##### GIVEN INFORMATION

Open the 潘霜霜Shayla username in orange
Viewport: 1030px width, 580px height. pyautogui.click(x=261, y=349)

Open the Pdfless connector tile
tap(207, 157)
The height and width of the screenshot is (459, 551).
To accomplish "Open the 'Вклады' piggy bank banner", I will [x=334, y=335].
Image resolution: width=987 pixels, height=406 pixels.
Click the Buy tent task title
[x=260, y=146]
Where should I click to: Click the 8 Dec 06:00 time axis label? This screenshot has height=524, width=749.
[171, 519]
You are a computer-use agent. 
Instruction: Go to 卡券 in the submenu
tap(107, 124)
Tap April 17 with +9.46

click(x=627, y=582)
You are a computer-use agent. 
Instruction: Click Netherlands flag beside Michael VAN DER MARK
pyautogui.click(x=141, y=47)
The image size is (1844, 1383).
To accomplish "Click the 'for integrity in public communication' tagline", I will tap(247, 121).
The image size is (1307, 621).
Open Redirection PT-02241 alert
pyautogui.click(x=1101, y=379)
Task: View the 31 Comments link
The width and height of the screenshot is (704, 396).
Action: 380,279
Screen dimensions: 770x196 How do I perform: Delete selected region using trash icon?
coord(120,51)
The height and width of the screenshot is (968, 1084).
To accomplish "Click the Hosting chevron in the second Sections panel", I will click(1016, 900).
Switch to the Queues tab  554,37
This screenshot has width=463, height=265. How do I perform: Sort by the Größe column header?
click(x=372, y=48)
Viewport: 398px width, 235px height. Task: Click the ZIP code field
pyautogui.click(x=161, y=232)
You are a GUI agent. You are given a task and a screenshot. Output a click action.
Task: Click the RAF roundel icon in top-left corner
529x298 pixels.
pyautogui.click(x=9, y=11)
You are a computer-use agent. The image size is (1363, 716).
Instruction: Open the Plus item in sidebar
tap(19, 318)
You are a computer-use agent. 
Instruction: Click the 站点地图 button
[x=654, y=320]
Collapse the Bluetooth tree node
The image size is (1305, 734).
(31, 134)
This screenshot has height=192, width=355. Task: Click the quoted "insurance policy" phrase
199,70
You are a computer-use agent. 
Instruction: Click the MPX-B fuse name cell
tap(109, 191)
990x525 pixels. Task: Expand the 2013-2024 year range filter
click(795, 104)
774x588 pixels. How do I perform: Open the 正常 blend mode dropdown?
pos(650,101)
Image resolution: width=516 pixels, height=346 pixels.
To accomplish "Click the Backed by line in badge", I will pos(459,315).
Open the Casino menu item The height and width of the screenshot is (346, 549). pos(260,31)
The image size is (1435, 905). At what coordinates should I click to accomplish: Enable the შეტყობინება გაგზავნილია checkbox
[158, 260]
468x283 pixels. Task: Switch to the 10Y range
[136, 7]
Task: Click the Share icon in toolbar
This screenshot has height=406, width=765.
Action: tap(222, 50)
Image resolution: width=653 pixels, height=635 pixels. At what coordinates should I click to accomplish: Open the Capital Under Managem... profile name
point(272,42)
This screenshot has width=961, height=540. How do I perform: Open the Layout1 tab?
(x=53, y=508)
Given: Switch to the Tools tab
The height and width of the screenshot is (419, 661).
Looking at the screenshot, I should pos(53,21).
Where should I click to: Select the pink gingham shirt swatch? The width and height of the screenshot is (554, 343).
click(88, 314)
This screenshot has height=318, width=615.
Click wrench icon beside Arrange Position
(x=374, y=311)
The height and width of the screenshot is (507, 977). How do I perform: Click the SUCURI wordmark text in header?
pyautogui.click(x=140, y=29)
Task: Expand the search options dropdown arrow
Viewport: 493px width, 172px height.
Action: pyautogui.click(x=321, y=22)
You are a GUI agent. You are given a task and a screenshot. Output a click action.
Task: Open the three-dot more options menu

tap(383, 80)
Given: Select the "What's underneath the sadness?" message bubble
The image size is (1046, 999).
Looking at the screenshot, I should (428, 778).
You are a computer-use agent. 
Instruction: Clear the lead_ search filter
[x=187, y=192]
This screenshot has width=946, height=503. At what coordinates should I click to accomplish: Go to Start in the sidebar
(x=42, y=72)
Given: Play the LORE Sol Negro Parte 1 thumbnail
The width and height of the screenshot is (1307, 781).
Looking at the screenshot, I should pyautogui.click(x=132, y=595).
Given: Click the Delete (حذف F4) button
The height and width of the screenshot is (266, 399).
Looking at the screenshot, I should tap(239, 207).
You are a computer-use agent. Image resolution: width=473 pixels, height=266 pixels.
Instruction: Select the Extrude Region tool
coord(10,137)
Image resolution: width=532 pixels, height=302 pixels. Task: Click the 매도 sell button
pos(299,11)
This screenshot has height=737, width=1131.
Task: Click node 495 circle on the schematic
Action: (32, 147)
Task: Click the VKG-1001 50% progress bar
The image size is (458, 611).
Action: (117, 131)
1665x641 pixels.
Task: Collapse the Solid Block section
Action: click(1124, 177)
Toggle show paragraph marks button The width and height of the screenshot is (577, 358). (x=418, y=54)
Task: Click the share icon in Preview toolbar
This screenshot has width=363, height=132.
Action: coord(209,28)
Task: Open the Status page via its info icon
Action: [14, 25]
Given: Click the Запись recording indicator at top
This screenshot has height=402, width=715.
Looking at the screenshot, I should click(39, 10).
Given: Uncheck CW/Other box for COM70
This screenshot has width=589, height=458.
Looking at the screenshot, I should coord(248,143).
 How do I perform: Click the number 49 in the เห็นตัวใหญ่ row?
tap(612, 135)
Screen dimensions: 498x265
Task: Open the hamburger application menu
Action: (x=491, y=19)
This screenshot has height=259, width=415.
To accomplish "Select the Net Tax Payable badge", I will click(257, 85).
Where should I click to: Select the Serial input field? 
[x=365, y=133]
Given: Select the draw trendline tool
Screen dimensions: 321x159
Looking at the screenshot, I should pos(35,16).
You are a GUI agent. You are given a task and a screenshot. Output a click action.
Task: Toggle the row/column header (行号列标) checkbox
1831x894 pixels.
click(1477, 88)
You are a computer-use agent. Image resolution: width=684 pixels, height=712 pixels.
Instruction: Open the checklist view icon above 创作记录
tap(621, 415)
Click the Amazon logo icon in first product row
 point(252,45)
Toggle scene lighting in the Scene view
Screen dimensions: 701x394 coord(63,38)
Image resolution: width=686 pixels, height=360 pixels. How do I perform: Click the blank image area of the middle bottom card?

##########

• _TASK PROMPT_
Would you set down all of the entries again, word for word?

• _RESPONSE FOR THIS EXERCISE_
Open the 潘霜霜Shayla username in orange
Viewport: 1030px width, 580px height. pyautogui.click(x=261, y=349)

Open the Pdfless connector tile
tap(207, 157)
The height and width of the screenshot is (459, 551).
To accomplish "Open the 'Вклады' piggy bank banner", I will [x=334, y=335].
Image resolution: width=987 pixels, height=406 pixels.
Click the Buy tent task title
[x=260, y=146]
Where should I click to: Click the 8 Dec 06:00 time axis label? This screenshot has height=524, width=749.
[171, 519]
You are a computer-use agent. 
Instruction: Go to 卡券 in the submenu
tap(107, 124)
Tap April 17 with +9.46

click(x=627, y=582)
You are a computer-use agent. 
Instruction: Click Netherlands flag beside Michael VAN DER MARK
pyautogui.click(x=141, y=47)
The image size is (1844, 1383).
To accomplish "Click the 'for integrity in public communication' tagline", I will tap(247, 121).
The image size is (1307, 621).
Open Redirection PT-02241 alert
pyautogui.click(x=1101, y=379)
Task: View the 31 Comments link
The width and height of the screenshot is (704, 396).
Action: 380,279
Screen dimensions: 770x196 How do I perform: Delete selected region using trash icon?
coord(120,51)
The height and width of the screenshot is (968, 1084).
To accomplish "Click the Hosting chevron in the second Sections panel", I will click(1016, 900).
Switch to the Queues tab  554,37
This screenshot has width=463, height=265. How do I perform: Sort by the Größe column header?
click(x=372, y=48)
Viewport: 398px width, 235px height. Task: Click the ZIP code field
pyautogui.click(x=161, y=232)
You are a GUI agent. You are given a task and a screenshot. Output a click action.
Task: Click the RAF roundel icon in top-left corner
529x298 pixels.
pyautogui.click(x=9, y=11)
You are a computer-use agent. The image size is (1363, 716).
Instruction: Open the Plus item in sidebar
tap(19, 318)
You are a computer-use agent. 
Instruction: Click the 站点地图 button
[x=654, y=320]
Collapse the Bluetooth tree node
The image size is (1305, 734).
(31, 134)
This screenshot has height=192, width=355. Task: Click the quoted "insurance policy" phrase
199,70
You are a computer-use agent. 
Instruction: Click the MPX-B fuse name cell
tap(109, 191)
990x525 pixels. Task: Expand the 2013-2024 year range filter
click(795, 104)
774x588 pixels. How do I perform: Open the 正常 blend mode dropdown?
pos(650,101)
Image resolution: width=516 pixels, height=346 pixels.
To accomplish "Click the Backed by line in badge", I will pos(459,315).
Open the Casino menu item The height and width of the screenshot is (346, 549). pos(260,31)
The image size is (1435, 905). At what coordinates should I click to accomplish: Enable the შეტყობინება გაგზავნილია checkbox
[158, 260]
468x283 pixels. Task: Switch to the 10Y range
[136, 7]
Task: Click the Share icon in toolbar
This screenshot has height=406, width=765.
Action: tap(222, 50)
Image resolution: width=653 pixels, height=635 pixels. At what coordinates should I click to accomplish: Open the Capital Under Managem... profile name
point(272,42)
This screenshot has width=961, height=540. How do I perform: Open the Layout1 tab?
(x=53, y=508)
Given: Switch to the Tools tab
The height and width of the screenshot is (419, 661).
Looking at the screenshot, I should pos(53,21).
Where should I click to: Select the pink gingham shirt swatch? The width and height of the screenshot is (554, 343).
click(88, 314)
This screenshot has height=318, width=615.
Click wrench icon beside Arrange Position
(x=374, y=311)
The height and width of the screenshot is (507, 977). How do I perform: Click the SUCURI wordmark text in header?
pyautogui.click(x=140, y=29)
Task: Expand the search options dropdown arrow
Viewport: 493px width, 172px height.
Action: pyautogui.click(x=321, y=22)
You are a GUI agent. You are given a task and a screenshot. Output a click action.
Task: Open the three-dot more options menu

tap(383, 80)
Given: Select the "What's underneath the sadness?" message bubble
The image size is (1046, 999).
Looking at the screenshot, I should (428, 778).
You are a computer-use agent. 
Instruction: Clear the lead_ search filter
[x=187, y=192]
This screenshot has width=946, height=503. At what coordinates should I click to accomplish: Go to Start in the sidebar
(x=42, y=72)
Given: Play the LORE Sol Negro Parte 1 thumbnail
The width and height of the screenshot is (1307, 781).
Looking at the screenshot, I should pyautogui.click(x=132, y=595).
Given: Click the Delete (حذف F4) button
The height and width of the screenshot is (266, 399).
Looking at the screenshot, I should tap(239, 207).
You are a computer-use agent. Image resolution: width=473 pixels, height=266 pixels.
Instruction: Select the Extrude Region tool
coord(10,137)
Image resolution: width=532 pixels, height=302 pixels. Task: Click the 매도 sell button
pos(299,11)
This screenshot has height=737, width=1131.
Task: Click node 495 circle on the schematic
Action: (32, 147)
Task: Click the VKG-1001 50% progress bar
The image size is (458, 611).
Action: (117, 131)
1665x641 pixels.
Task: Collapse the Solid Block section
Action: click(1124, 177)
Toggle show paragraph marks button The width and height of the screenshot is (577, 358). (x=418, y=54)
Task: Click the share icon in Preview toolbar
This screenshot has width=363, height=132.
Action: coord(209,28)
Task: Open the Status page via its info icon
Action: [14, 25]
Given: Click the Запись recording indicator at top
This screenshot has height=402, width=715.
Looking at the screenshot, I should click(39, 10).
Given: Uncheck CW/Other box for COM70
This screenshot has width=589, height=458.
Looking at the screenshot, I should coord(248,143).
 How do I perform: Click the number 49 in the เห็นตัวใหญ่ row?
tap(612, 135)
Screen dimensions: 498x265
Task: Open the hamburger application menu
Action: (x=491, y=19)
This screenshot has height=259, width=415.
To accomplish "Select the Net Tax Payable badge", I will click(257, 85).
Where should I click to: Select the Serial input field? 
[x=365, y=133]
Given: Select the draw trendline tool
Screen dimensions: 321x159
Looking at the screenshot, I should pos(35,16).
You are a GUI agent. You are given a task and a screenshot. Output a click action.
Task: Toggle the row/column header (行号列标) checkbox
1831x894 pixels.
click(1477, 88)
You are a computer-use agent. Image resolution: width=684 pixels, height=712 pixels.
Instruction: Open the checklist view icon above 创作记录
tap(621, 415)
Click the Amazon logo icon in first product row
 point(252,45)
Toggle scene lighting in the Scene view
Screen dimensions: 701x394 coord(63,38)
Image resolution: width=686 pixels, height=360 pixels. How do I perform: Click the blank image area of the middle bottom card?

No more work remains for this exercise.